Consistent with the restriction of LAM to women, estrogen promotes the proliferation and metastasis of TSC2-deficient tumors in vivo, or TSC2-deficient cells derived from renal angiomyolipomas, in mTOR-dependent fashion.136–139 Separate studies suggested that prolactin stimulates mTOR, and modifies STAT1 activity in mTOR-dependent fashion.140,141 Further studies are required to better understand how mTORCs interact with androgen or estrogen signaling pathways.

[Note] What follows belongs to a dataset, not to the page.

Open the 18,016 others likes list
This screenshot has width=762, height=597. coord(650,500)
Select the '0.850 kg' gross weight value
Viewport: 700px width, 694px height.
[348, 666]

Although the cell of origin in LAM is unknown, the expression of both neuroendocrine and smooth muscle cell lineage markers in LAM cells suggests abnormalities in cellular differentiation. In TSC1-deficient mice, mTOR controlled hematopoietic stem cell quiescence, renewal, and lineage development. Further studies investigating the role of mTOR in the biology of LAM or cancer stem cells will permit a better understanding on the origins of LAM.
Conclusions
Since the identification of the core mitogen-activated mTOR pathway (i.e., PI3K/Akt/TSC2/mTOR), a large number of additional mTOR-interacting proteins and signaling pathways have been identified. It has become clear that neoplastic cells express oncogenes, or lack tumor suppressors, that can render them resistant to the antiproliferative effects of rapamycin. Moreover, the normal feedback mechanisms that limit cell proliferation can be blocked by rapamycin. Finally, TSC2 and Rheb participate in signaling mechanisms other than the mTOR pathway that contribute to the cytoskeletal, 132 hormonal, 137 and proliferative 142 characteristics of neoplastic cells. Further characterization of the mTOR complexes and their signal integration functions will lead to therapeutic approaches for LAM and neoplasia that simultaneously target multiple receptors and signaling intermediates.
Footnotes
Acknowledgments
The author thanks Dr. Joel Moss and Dr. Stewart Levine (National Institutes of Health) for helpful comments and suggestions regarding the content of this manuscript. The author's work is supported by the National Institutes of Health (R01-CA125436) in conjunction with the Tuberous Sclerosis Alliance and Tuberous Sclerosis Canada, an ATS/LAM Foundation Award, and the Canadian Institutes of Health Research.
Disclosures
Dr. Kristof has no conflicts of interest or financial ties to disclose.